齋藤 典型的な手口は「交際相手にお金を貸したら連絡が取れなくなった」「資産運用を委託したら、元本すら返してもらえなかった」というパターンです。水商売に従事する外国人女性が、「お店を辞めるためにはお金が必要なの」と男性にお金を無心して送金させるケースも多い。
また、水商売で働く外国人男性が20代後半の日本人女性に「店側へ違約金を支払わなければならなくなったから、100万円を貸して欲しい」と頼んだという案件もありました。ところが、この日本人女性が、男性が所属していたとする店に問い合わせをしたところ、そもそも店すら存在しなかったといいます。
被害者の属性でいうと、夜のお仕事をなさっている方が多い印象ですが、意外なところでは資力のある方、たとえば女医なども少なくありません。忙しいこともあり、親密な関係にある方には簡単にお金を融通してしまうケースが多いようです。性別でいうと、私の体感では国際ロマンス詐欺に関する相談者のうち約8割が女性ですね。
——恋愛感情や結婚に対する焦燥につけこむ詐欺も多いと聞きます。
齋藤 頻繁に見られるのは「日本までの旅費が必要」「外国人妻と分かれるためにお金が必要」といった理由で送金させるパターンです。当事務所でもタイにいる詐欺師が日本の被害者に対し「日本に入国するためのビザを取得するためにお金が必要」といって送金を求めた事例を担当しました。
最近ではアメリカに留学する予定の20代の女性が、現地に留学していると名乗る日本人男性に300万円を騙し取られた案件がありました。女性がアメリカ留学にあたり、アプリで友達を探していたところ、その男性と出会ったそうです。
男性が「すでに留学しているから、アメリカでの暮らしに必要な生活雑貨などを購入しておくよ」と言うので女性が総額300万円を送金したのですが、男性の滞在先があやふやでどうも様子がおかしい。

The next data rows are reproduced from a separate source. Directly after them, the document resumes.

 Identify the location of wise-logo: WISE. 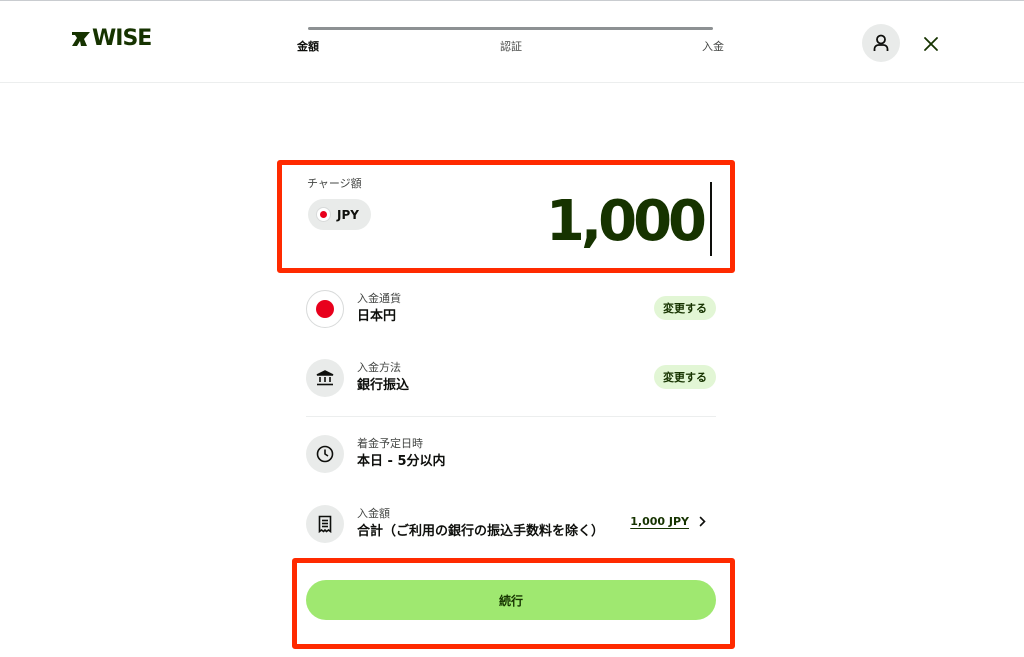
(112, 38).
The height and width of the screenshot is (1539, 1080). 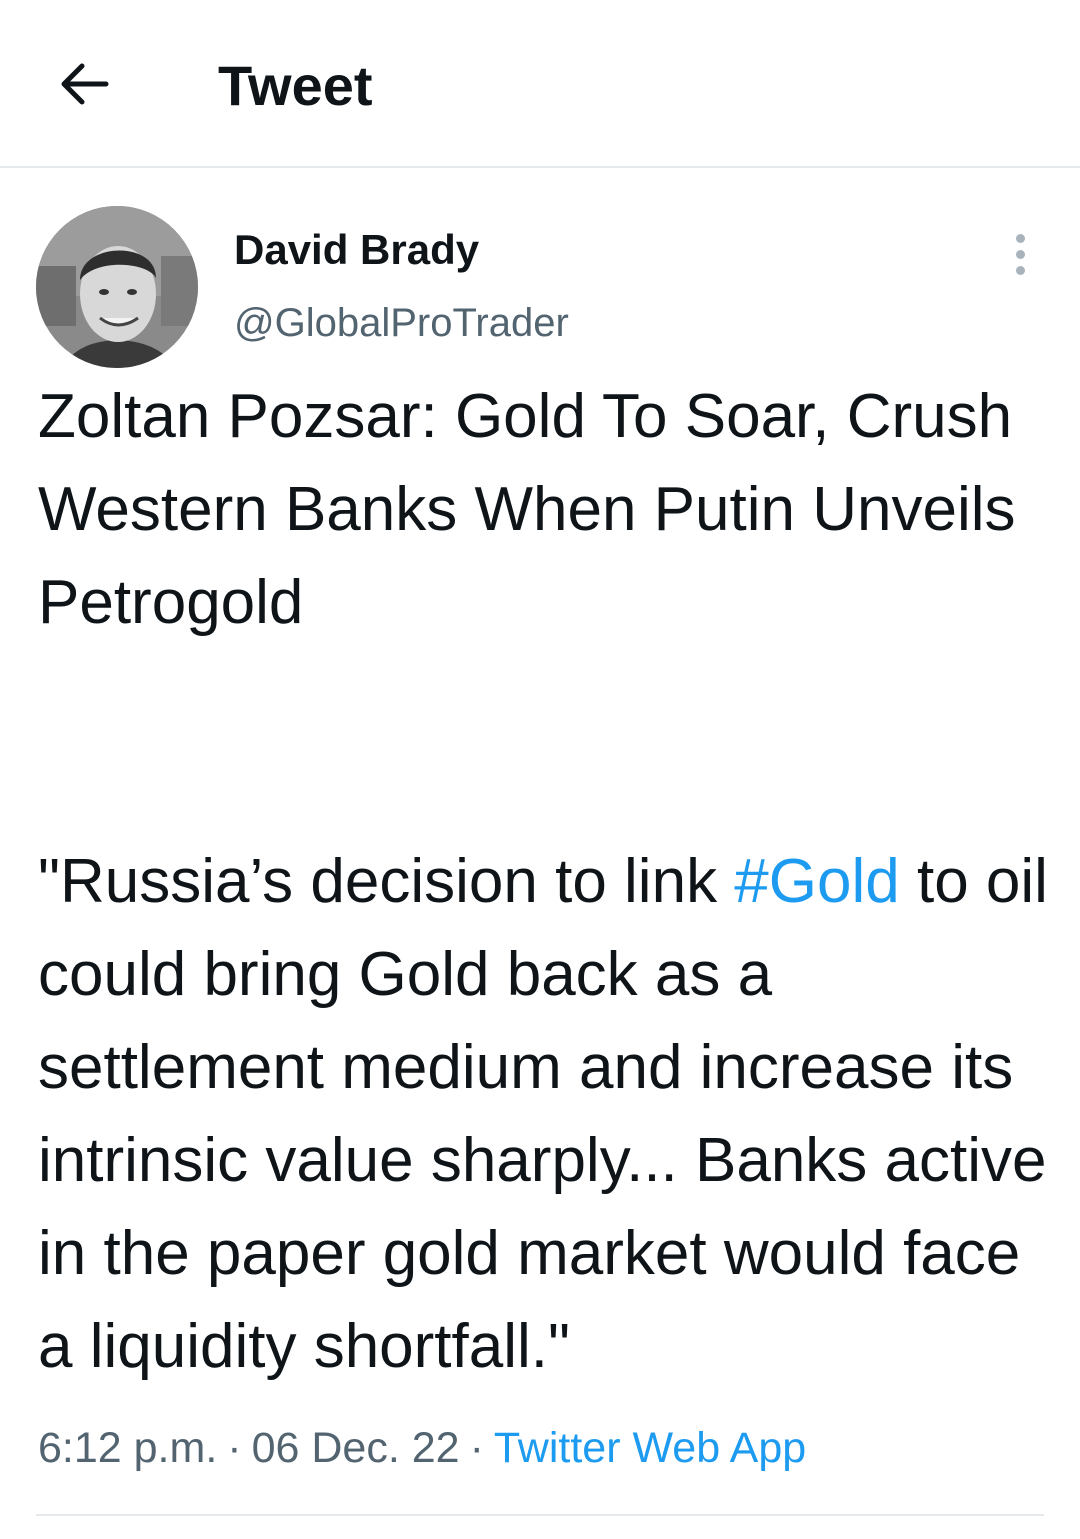 What do you see at coordinates (356, 250) in the screenshot?
I see `author-name: David Brady` at bounding box center [356, 250].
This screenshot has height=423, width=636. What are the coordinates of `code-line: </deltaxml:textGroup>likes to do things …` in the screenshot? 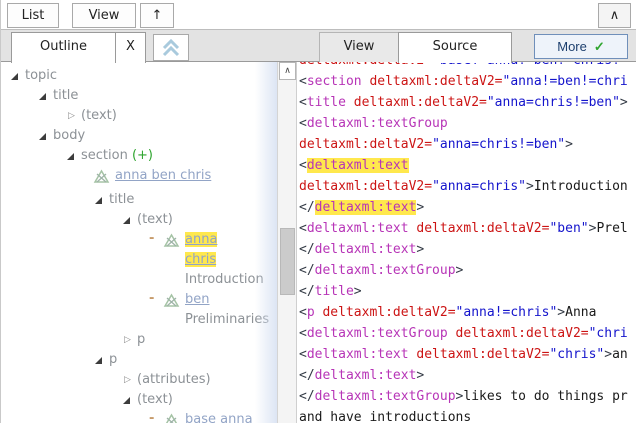 It's located at (464, 396).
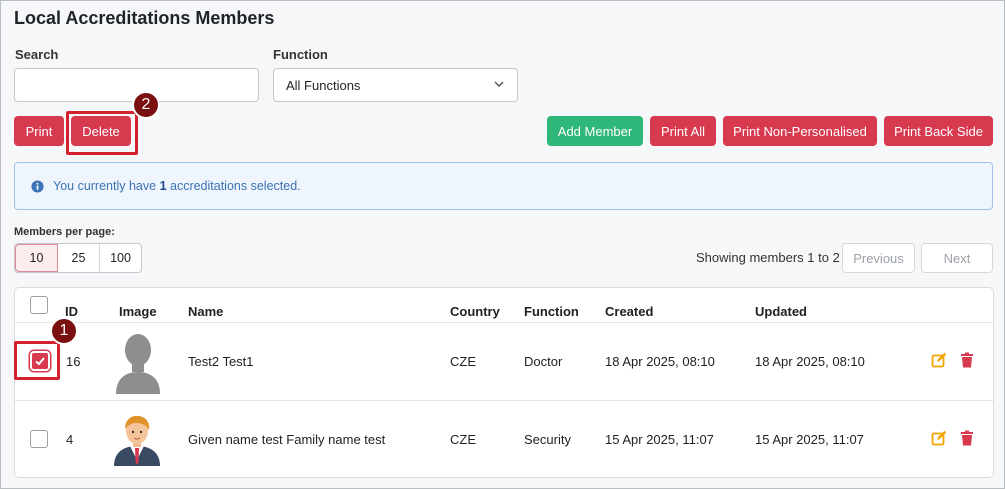 This screenshot has height=489, width=1005. Describe the element at coordinates (287, 440) in the screenshot. I see `row-name: Given name test Family name test` at that location.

その時点で当事務所にご依頼いただきました。女性は男性の携帯電話の番号を知っていたので、すぐさま「弁護士会照会」という手続きで携帯電話の名義人を割り出すと、なんと日本在住であることが判明。男性は「アメリカに留学している」といいながら、関東に住んでいたのです。
私が男性の自宅を訪れたところ、騙した男性ではなく、実家のご両親が300万円を立て替えました。詐欺師の家族に賠償の義務はありませんが、事情を話したところ支払いに応じてくださいました。